AUFGABEN:
1: Welchen Namen trägt an der Wall Street laut dem Text über die „Wall of Worry“ das Phänomen, dass sich Aktien scheinbar besser entwickeln als die Realwirtschaft?
2: Entnimm dem Text über die „Wall of Worry“ wörtlich alles von „Das Phänomen, wenn“ bis hinunter zu „auch nachvollziehbare Gründe.“.

DOKUMENT:
Das Phänomen, wenn sich Aktien besser zu entwickeln scheinen als die Realwirtschaft, wird an der Wall Street als "Wall of Worry" bezeichnet, also gewissermaßen als Mauer der Sorgen, an der die Kurse emporklettern. Oder anders ausgedrückt: Die Stimmung der Akteure ist deutlich schlechter als die Aussichten. Wenn die Aktienmärkte weiter zulegen, geraten die Pessimisten unter immer zunehmenden Druck, ihre Meinung zu ändern und bei Rücksetzern selbst noch auf den fahrenden Zug aufzuspringen, wodurch die Aufwärtsbewegung anhält. Dafür gibt es bei genauerer Betrachtung auch nachvollziehbare Gründe.

MATERIAL:

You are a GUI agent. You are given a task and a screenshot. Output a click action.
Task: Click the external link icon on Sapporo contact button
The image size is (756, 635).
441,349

LÖSUNGEN JE AUFGABE:
1: Es wird als „Wall of Worry“ bezeichnet, also gewissermaßen als Mauer der Sorgen.

2:
Das Phänomen, wenn sich Aktien besser zu entwickeln scheinen als die Realwirtschaft, wird an der Wall Street als "Wall of Worry" bezeichnet, also gewissermaßen als Mauer der Sorgen, an der die Kurse emporklettern. Oder anders ausgedrückt: Die Stimmung der Akteure ist deutlich schlechter als die Aussichten. Wenn die Aktienmärkte weiter zulegen, geraten die Pessimisten unter immer zunehmenden Druck, ihre Meinung zu ändern und bei Rücksetzern selbst noch auf den fahrenden Zug aufzuspringen, wodurch die Aufwärtsbewegung anhält. Dafür gibt es bei genauerer Betrachtung auch nachvollziehbare Gründe.